Tally the lines of the listing below in which the string "beside" occurs, and give the tally alone.

--

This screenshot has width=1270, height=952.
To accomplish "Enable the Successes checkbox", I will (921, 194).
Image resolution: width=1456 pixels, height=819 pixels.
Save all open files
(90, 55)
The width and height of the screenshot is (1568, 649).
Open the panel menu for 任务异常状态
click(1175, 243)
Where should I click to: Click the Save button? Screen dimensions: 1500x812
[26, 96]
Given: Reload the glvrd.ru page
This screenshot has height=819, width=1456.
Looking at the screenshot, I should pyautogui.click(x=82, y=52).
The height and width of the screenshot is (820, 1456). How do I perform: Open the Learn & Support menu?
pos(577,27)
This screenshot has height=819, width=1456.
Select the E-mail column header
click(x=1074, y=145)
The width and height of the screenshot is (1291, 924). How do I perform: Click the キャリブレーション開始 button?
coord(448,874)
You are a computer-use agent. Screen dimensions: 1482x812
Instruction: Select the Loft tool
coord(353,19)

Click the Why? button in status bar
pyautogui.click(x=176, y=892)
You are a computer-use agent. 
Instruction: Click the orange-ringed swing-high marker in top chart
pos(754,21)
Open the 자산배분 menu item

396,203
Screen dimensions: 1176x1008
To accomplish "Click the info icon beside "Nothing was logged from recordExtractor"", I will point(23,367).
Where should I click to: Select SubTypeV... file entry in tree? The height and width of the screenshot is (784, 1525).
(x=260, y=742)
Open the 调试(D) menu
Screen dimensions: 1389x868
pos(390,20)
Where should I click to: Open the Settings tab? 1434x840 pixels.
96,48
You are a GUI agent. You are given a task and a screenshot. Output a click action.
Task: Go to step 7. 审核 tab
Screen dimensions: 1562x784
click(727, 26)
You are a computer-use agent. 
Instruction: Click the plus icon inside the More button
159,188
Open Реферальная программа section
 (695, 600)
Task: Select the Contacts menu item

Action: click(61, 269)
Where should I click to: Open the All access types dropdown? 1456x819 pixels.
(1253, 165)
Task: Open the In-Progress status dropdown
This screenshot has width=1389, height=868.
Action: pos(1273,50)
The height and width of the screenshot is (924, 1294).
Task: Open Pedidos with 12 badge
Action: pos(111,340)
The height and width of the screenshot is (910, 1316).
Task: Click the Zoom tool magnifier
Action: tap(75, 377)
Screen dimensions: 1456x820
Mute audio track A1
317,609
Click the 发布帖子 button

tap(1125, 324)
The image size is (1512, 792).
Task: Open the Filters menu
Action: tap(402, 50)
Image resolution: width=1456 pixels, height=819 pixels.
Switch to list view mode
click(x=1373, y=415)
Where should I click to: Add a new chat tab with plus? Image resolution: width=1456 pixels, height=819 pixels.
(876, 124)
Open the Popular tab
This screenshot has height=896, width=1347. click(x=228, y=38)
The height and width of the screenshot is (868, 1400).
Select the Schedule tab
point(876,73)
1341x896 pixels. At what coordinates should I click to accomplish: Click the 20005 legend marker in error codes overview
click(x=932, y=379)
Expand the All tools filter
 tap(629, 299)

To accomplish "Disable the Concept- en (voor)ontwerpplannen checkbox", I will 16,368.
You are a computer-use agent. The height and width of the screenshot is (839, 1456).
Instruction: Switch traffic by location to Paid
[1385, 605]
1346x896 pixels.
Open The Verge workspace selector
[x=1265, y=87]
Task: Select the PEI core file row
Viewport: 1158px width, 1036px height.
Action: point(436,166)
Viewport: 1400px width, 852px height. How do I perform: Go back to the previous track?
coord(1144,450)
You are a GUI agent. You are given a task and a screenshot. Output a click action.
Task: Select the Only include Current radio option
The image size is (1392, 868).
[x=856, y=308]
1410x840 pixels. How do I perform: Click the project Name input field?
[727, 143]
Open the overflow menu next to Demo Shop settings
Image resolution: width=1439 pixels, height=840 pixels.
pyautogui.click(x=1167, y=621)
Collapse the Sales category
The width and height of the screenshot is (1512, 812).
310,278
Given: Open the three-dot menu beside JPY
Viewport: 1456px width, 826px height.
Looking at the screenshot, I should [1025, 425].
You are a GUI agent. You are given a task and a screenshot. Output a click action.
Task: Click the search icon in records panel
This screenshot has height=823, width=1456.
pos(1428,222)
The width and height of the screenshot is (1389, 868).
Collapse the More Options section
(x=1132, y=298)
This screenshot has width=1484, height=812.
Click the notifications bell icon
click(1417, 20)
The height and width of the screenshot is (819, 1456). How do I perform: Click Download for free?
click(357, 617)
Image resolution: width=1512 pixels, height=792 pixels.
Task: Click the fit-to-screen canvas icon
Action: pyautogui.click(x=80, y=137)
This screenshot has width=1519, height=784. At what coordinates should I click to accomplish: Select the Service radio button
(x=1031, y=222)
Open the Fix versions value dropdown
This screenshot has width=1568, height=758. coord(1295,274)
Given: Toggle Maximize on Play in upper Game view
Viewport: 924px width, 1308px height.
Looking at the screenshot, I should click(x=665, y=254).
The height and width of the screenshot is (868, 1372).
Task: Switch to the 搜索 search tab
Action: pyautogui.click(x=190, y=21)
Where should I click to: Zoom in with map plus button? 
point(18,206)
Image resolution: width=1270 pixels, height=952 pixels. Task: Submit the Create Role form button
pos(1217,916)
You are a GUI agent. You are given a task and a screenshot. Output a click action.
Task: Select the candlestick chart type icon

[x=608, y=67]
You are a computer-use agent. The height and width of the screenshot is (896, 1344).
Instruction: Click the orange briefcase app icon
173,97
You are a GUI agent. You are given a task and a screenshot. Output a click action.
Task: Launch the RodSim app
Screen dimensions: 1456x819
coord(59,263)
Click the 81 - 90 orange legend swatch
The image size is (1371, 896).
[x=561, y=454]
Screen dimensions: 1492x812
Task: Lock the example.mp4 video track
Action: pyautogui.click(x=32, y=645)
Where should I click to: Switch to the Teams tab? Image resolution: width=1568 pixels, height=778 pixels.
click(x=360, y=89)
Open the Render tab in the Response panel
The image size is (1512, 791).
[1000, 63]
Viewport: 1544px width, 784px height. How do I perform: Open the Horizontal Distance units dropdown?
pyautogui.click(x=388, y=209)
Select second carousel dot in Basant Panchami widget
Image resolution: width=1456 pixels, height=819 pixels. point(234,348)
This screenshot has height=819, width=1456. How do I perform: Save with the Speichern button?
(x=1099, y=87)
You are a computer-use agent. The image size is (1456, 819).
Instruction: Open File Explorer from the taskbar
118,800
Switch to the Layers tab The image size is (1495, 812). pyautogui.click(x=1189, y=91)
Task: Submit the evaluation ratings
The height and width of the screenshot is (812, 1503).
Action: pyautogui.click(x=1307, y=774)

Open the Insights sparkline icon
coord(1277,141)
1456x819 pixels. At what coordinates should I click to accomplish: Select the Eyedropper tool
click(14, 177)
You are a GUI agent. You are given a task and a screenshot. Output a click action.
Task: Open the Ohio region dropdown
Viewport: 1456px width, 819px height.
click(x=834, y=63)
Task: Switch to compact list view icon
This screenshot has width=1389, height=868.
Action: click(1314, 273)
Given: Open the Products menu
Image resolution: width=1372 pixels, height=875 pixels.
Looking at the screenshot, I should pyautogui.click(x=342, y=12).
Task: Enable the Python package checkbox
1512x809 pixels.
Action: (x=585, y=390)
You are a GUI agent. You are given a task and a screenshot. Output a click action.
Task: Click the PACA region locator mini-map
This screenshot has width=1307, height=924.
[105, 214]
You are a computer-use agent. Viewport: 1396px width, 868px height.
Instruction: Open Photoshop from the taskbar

--

Exercise response — 2